*Given entries*.
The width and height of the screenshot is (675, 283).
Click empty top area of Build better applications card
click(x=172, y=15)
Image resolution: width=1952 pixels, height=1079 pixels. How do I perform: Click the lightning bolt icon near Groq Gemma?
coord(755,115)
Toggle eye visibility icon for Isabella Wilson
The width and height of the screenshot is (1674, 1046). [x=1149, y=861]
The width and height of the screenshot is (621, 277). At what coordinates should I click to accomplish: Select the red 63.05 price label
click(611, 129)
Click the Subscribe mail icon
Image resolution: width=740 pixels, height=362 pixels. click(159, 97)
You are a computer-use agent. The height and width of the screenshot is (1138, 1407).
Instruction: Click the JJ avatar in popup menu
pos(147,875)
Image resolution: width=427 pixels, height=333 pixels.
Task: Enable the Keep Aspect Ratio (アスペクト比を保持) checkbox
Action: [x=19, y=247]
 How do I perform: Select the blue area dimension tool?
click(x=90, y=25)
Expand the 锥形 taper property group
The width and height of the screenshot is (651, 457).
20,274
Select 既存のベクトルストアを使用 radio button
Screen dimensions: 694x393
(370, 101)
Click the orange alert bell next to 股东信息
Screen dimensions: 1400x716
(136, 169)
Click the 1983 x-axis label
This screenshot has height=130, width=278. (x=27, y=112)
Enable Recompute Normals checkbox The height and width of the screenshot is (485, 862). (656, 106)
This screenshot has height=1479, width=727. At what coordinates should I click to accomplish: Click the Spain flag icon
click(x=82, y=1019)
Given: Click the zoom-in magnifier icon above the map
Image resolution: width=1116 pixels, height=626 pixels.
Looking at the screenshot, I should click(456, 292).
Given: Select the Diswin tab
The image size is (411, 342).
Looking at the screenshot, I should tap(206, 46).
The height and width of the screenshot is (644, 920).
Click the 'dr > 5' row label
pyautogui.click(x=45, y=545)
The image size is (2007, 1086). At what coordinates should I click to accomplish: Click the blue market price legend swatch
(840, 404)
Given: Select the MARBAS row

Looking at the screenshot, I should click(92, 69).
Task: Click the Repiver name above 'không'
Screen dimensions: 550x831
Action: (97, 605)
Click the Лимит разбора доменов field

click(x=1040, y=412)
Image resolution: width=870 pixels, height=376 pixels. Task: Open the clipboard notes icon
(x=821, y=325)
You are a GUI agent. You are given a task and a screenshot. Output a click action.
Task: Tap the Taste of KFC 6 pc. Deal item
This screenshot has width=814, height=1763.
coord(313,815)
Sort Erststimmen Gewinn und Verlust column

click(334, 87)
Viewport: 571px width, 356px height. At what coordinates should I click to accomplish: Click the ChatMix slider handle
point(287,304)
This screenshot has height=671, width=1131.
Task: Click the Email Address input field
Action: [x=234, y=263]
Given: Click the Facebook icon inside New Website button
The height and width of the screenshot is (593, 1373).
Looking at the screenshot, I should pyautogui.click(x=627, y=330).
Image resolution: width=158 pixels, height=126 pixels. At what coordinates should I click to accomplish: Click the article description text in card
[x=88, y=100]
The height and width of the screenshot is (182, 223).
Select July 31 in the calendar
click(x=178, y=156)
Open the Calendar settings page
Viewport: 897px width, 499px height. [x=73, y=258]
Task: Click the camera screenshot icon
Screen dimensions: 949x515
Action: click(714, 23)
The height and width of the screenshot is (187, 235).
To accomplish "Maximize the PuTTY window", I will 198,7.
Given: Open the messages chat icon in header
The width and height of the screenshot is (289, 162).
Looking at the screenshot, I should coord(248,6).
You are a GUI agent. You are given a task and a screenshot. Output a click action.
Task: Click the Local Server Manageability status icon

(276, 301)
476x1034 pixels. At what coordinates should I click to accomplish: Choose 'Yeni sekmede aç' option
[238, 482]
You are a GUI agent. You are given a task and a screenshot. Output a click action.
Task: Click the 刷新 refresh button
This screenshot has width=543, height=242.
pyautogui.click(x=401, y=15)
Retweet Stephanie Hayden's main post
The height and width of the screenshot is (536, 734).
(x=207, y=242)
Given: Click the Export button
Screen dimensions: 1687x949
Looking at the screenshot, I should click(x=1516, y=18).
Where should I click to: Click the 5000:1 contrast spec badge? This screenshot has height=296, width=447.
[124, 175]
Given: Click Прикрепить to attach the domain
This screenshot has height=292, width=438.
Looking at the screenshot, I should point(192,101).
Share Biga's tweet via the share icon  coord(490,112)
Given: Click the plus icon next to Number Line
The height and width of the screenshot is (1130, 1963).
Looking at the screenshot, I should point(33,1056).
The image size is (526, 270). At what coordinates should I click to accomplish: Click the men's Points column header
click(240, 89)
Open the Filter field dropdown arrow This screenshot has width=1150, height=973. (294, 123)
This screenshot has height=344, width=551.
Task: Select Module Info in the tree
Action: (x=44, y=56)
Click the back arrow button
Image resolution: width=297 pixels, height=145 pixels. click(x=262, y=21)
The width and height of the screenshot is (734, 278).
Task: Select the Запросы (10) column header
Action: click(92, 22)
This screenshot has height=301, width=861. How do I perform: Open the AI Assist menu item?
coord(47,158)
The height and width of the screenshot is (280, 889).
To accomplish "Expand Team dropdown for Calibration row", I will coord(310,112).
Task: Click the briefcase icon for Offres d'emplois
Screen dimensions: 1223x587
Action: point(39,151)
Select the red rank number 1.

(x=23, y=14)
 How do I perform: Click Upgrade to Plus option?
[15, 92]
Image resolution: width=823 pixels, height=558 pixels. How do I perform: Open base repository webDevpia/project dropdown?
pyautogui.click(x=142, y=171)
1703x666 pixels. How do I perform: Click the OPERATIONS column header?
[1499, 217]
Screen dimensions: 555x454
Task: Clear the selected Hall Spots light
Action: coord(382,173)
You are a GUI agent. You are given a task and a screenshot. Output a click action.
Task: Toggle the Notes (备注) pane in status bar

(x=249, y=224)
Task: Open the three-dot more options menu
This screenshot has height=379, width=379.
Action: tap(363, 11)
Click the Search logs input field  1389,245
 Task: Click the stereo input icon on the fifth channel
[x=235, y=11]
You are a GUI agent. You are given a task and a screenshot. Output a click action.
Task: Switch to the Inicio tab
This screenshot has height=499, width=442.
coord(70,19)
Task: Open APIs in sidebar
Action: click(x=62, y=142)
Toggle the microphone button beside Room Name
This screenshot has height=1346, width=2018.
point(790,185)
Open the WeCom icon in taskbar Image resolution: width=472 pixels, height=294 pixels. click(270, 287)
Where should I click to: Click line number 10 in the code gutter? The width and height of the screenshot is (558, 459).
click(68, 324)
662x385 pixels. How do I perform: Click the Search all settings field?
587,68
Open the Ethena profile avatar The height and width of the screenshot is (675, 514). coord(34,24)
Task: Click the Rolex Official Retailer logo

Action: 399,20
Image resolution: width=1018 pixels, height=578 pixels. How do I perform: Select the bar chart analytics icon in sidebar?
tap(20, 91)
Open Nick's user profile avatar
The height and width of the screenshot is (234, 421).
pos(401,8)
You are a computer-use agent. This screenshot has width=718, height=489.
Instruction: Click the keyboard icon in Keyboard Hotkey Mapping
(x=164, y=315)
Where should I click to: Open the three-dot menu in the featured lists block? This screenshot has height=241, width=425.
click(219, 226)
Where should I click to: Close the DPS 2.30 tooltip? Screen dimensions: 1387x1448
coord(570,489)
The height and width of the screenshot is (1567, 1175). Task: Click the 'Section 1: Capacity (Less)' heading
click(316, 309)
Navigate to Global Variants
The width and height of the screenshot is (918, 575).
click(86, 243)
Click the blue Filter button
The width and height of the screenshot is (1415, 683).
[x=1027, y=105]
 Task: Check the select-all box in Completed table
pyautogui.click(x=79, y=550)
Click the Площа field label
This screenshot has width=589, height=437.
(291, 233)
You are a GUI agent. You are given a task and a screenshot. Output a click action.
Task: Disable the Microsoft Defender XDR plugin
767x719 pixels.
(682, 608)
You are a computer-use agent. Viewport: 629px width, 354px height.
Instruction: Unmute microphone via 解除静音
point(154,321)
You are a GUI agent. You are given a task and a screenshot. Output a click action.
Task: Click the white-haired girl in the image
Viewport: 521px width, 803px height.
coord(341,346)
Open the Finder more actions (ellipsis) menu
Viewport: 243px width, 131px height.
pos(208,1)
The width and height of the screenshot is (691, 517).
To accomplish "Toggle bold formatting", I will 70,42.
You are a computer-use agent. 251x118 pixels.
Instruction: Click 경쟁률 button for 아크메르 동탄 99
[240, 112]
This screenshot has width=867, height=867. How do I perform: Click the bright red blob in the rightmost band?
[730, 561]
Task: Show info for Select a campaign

*Problem description*.
Recast the part of the listing that opens with the line containing "Task: Open the three-dot more options menu" and closes with the line containing "[x=235, y=11]" as a Markdown table with the columns Row and Line. Number the rows and skip any blank lines.

*Response to the task*.
| Row | Line |
|---|---|
| 1 | Task: Open the three-dot more options menu |
| 2 | This screenshot has height=379, width=379. |
| 3 | Action: tap(363, 11) |
| 4 | Click the Search logs input field  1389,245 |
| 5 |  Task: Click the stereo input icon on the fifth channel |
| 6 | [x=235, y=11] |